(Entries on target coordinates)
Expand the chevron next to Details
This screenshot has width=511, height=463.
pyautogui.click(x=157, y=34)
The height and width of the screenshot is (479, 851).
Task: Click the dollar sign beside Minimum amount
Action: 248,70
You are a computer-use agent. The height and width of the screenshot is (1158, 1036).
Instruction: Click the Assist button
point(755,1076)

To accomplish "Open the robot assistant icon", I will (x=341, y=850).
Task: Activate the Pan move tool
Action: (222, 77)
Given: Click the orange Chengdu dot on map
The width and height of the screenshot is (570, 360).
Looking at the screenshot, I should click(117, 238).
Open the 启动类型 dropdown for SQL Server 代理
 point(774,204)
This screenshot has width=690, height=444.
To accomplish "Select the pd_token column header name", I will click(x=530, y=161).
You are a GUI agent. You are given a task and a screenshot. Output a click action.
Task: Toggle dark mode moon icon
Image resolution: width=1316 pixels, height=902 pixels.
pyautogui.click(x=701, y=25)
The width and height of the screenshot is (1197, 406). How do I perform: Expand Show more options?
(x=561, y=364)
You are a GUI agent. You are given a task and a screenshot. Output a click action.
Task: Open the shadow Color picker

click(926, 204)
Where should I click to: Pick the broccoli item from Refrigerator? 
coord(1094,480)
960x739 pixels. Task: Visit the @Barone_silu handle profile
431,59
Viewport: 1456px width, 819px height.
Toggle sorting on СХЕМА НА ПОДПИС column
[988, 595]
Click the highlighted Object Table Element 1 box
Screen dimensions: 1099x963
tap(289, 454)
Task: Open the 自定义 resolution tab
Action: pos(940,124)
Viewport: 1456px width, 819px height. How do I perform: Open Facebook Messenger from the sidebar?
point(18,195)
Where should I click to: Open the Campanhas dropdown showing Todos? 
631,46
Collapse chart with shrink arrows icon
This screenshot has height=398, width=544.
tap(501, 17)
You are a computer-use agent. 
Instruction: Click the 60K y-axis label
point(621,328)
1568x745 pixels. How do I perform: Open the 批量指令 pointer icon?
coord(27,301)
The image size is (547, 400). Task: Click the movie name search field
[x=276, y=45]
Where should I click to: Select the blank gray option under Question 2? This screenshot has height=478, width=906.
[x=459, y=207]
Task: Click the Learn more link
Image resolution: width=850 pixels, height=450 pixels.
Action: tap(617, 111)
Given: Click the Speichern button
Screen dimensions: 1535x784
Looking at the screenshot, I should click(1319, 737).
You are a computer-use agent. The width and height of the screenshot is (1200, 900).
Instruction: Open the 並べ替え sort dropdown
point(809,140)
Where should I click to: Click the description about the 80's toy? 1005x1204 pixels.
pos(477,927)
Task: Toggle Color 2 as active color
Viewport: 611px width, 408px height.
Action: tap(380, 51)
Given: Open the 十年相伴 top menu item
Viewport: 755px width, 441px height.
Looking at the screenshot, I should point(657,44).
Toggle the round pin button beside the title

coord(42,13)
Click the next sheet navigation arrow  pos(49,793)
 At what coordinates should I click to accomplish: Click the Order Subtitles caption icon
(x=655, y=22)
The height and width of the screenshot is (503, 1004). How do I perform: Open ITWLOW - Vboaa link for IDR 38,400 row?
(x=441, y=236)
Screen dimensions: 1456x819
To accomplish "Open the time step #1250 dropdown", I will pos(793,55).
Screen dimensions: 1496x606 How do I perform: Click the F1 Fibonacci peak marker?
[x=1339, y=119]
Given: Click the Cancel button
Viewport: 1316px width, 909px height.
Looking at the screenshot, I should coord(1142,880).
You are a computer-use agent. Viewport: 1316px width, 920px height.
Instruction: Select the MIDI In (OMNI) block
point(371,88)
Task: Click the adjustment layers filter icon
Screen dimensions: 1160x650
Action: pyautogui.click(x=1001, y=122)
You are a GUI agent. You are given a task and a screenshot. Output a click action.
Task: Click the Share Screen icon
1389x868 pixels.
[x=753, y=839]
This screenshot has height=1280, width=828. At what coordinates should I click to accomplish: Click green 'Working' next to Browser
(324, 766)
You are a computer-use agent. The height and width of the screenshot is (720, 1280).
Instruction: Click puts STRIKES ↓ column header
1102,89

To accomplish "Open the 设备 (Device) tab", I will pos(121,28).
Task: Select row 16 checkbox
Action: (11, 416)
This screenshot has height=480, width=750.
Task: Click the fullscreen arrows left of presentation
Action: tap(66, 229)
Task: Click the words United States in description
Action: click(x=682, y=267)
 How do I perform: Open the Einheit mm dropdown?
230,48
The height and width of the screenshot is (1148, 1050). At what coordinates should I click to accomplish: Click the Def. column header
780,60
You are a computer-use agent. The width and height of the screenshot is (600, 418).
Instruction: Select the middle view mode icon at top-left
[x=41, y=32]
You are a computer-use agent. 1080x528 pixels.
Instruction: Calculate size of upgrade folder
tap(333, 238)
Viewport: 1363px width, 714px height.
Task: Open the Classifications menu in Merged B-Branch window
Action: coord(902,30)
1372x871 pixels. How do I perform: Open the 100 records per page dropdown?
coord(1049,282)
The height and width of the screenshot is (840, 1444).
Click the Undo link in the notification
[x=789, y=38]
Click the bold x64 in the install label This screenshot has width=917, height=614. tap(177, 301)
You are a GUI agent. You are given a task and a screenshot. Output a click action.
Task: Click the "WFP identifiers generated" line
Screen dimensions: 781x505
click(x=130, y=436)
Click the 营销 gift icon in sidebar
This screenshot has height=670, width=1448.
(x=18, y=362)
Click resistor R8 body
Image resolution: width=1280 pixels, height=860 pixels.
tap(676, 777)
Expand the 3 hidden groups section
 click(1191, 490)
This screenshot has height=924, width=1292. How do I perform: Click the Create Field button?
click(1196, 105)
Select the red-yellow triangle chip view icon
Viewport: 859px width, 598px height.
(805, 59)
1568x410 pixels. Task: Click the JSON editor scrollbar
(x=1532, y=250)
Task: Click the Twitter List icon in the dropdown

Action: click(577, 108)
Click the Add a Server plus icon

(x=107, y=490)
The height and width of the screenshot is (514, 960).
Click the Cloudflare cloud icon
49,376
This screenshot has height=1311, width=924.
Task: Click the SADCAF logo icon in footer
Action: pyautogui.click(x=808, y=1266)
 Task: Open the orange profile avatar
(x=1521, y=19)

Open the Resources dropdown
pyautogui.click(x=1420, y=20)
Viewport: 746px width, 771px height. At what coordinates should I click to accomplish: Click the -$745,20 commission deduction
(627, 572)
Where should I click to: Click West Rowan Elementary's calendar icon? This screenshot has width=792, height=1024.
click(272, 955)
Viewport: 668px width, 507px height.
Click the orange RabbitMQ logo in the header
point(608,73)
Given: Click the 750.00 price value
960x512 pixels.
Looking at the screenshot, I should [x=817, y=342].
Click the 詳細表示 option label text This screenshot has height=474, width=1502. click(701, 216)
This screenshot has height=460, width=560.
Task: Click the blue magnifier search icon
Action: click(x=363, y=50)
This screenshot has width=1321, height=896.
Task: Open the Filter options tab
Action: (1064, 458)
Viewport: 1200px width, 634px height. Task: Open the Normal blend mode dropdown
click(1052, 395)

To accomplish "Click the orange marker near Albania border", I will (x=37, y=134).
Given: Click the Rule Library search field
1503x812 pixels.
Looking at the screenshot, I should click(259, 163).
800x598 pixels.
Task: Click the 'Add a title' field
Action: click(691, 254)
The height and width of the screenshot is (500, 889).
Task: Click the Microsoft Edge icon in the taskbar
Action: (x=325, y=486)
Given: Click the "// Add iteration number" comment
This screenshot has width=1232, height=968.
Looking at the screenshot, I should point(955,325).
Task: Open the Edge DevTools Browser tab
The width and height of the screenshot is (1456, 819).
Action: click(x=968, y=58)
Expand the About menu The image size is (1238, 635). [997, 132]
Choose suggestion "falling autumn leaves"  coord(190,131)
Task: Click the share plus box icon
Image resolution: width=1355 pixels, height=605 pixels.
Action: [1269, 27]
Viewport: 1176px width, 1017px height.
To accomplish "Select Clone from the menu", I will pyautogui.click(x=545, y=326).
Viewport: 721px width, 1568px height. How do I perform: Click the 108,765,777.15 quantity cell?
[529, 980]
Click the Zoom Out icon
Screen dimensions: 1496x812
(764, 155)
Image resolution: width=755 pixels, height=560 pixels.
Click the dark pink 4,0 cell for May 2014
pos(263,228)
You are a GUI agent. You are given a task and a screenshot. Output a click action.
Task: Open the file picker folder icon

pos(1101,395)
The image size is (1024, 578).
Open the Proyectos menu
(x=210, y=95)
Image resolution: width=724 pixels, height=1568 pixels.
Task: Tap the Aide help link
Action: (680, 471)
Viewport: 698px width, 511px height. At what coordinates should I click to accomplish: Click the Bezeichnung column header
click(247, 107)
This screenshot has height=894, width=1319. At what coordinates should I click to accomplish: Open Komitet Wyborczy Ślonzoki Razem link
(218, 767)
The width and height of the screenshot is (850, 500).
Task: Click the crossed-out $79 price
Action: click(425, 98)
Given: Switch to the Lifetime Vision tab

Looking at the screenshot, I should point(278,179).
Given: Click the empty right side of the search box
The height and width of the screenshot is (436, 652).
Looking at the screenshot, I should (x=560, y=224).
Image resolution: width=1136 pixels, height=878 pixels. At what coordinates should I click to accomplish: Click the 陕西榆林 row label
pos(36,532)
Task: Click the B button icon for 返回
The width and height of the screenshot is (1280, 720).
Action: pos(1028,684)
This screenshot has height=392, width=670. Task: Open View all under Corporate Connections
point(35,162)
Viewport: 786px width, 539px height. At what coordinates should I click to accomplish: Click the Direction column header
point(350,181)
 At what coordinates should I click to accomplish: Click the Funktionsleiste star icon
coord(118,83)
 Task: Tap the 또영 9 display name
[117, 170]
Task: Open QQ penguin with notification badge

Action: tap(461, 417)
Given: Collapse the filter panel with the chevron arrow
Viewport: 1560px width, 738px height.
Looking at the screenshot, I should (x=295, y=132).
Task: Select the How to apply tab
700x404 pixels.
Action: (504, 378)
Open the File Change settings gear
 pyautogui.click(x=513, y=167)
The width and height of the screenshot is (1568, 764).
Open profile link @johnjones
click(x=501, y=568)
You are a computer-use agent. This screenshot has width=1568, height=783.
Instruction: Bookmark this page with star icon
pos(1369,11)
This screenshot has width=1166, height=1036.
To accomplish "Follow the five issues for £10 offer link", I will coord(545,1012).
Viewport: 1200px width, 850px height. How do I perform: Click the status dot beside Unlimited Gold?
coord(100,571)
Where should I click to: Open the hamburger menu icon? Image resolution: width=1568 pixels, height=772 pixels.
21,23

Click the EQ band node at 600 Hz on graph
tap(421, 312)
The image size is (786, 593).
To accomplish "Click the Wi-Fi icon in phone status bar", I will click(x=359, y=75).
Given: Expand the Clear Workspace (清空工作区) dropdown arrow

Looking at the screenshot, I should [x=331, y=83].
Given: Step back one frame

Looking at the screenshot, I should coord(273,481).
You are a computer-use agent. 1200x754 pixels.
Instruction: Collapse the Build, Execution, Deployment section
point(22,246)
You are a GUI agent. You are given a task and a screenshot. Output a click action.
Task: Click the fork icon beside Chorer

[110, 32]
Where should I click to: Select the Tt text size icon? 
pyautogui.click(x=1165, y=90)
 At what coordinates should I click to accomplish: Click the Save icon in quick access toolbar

**WHAT IS BEING ASKED**: Repeat the lines of the listing word for word, beginning at the line that contains "is (720, 1280)." and stopping after the line that contains "(x=1532, y=250)".

**TASK ANSWER**:
You are a computer-use agent. The height and width of the screenshot is (720, 1280).
Instruction: Click puts STRIKES ↓ column header
1102,89

To accomplish "Open the 设备 (Device) tab", I will pos(121,28).
Task: Select row 16 checkbox
Action: (11, 416)
This screenshot has height=480, width=750.
Task: Click the fullscreen arrows left of presentation
Action: tap(66, 229)
Task: Click the words United States in description
Action: click(x=682, y=267)
 How do I perform: Open the Einheit mm dropdown?
230,48
The height and width of the screenshot is (1148, 1050). At what coordinates should I click to accomplish: Click the Def. column header
780,60
You are a computer-use agent. The width and height of the screenshot is (600, 418).
Instruction: Select the middle view mode icon at top-left
[x=41, y=32]
You are a computer-use agent. 1080x528 pixels.
Instruction: Calculate size of upgrade folder
tap(333, 238)
Viewport: 1363px width, 714px height.
Task: Open the Classifications menu in Merged B-Branch window
Action: coord(902,30)
1372x871 pixels. How do I perform: Open the 100 records per page dropdown?
coord(1049,282)
The height and width of the screenshot is (840, 1444).
Click the Undo link in the notification
[x=789, y=38]
Click the bold x64 in the install label This screenshot has width=917, height=614. tap(177, 301)
You are a GUI agent. You are given a task and a screenshot. Output a click action.
Task: Click the "WFP identifiers generated" line
Screen dimensions: 781x505
click(x=130, y=436)
Click the 营销 gift icon in sidebar
This screenshot has height=670, width=1448.
(x=18, y=362)
Click resistor R8 body
Image resolution: width=1280 pixels, height=860 pixels.
tap(676, 777)
Expand the 3 hidden groups section
 click(1191, 490)
This screenshot has height=924, width=1292. How do I perform: Click the Create Field button?
click(1196, 105)
Select the red-yellow triangle chip view icon
Viewport: 859px width, 598px height.
(805, 59)
1568x410 pixels. Task: Click the JSON editor scrollbar
(x=1532, y=250)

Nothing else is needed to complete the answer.